BEGIN RECORDS FOR THE TASK
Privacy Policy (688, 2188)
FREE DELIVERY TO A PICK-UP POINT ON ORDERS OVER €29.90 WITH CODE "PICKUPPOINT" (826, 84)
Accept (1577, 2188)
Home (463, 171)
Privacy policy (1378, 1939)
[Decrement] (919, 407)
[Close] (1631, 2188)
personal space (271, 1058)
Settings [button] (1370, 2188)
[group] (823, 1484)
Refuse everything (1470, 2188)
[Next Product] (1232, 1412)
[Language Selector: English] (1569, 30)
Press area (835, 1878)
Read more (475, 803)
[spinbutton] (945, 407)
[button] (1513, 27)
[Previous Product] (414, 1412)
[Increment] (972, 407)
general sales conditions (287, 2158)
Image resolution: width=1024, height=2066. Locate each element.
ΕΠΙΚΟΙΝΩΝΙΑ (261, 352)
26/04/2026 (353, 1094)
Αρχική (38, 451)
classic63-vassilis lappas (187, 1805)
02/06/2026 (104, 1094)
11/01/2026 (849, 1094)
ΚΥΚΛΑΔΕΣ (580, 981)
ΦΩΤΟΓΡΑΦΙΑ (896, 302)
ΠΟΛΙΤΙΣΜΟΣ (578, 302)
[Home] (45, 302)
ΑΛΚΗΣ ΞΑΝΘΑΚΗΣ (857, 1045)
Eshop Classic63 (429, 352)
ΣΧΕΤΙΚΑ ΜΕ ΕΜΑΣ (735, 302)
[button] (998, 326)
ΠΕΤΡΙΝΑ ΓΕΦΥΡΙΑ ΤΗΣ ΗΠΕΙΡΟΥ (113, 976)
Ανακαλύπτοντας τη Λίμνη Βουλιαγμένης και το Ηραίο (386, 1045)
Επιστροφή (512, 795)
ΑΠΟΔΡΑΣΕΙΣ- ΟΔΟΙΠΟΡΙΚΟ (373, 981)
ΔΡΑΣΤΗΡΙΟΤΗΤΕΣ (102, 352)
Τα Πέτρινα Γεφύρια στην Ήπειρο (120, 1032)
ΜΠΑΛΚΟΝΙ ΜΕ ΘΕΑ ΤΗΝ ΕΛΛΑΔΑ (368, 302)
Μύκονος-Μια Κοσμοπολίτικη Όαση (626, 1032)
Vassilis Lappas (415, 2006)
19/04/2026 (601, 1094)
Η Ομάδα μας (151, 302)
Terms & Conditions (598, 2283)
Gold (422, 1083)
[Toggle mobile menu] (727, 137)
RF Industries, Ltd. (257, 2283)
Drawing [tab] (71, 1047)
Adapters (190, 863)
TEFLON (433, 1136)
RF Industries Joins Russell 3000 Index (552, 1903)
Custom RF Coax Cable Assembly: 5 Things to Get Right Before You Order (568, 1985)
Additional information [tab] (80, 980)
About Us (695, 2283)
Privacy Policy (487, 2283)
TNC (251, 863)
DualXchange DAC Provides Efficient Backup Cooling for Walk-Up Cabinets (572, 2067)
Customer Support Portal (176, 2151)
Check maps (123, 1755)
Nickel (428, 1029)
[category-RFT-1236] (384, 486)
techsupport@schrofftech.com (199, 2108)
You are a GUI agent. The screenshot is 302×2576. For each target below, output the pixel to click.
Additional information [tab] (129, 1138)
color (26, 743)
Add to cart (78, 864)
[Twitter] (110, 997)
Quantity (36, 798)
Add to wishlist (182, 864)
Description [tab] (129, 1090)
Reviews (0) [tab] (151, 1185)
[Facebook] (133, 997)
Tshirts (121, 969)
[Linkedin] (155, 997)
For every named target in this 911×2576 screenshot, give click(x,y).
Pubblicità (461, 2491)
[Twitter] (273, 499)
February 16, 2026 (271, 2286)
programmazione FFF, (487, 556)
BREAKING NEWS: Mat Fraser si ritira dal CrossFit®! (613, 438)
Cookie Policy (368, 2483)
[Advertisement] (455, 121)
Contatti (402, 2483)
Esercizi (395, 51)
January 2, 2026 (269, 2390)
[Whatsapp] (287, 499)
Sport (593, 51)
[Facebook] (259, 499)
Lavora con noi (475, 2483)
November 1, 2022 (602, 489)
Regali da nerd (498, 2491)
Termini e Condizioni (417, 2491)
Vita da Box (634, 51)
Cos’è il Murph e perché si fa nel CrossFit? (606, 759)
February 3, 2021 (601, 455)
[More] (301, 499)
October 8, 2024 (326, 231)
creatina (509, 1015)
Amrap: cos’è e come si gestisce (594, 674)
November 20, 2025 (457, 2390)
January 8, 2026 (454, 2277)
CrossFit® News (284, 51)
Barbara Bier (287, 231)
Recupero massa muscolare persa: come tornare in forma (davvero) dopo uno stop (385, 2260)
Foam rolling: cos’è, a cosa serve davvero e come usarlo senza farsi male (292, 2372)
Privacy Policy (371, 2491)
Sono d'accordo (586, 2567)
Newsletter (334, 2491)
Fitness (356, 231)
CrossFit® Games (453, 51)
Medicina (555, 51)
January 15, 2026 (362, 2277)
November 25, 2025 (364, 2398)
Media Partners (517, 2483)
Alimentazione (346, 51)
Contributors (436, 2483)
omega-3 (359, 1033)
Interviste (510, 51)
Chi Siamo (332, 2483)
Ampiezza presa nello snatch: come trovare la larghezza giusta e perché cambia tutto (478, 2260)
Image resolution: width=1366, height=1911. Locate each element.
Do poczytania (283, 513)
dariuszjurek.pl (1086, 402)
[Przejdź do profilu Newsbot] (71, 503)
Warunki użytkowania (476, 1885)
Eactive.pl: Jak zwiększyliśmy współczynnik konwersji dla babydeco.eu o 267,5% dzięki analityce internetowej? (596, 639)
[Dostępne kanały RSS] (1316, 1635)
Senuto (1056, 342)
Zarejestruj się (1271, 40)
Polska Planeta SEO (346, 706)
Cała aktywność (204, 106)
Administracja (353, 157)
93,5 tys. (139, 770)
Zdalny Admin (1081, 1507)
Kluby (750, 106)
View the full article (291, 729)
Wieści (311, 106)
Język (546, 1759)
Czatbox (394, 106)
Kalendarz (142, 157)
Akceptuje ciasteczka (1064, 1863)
END RECORDS FOR THE TASK
- WHAT TO WORK ON: In the entries above, how many lines hold the word "target"? Answer with the number only.

- OUTPUT BELOW: 2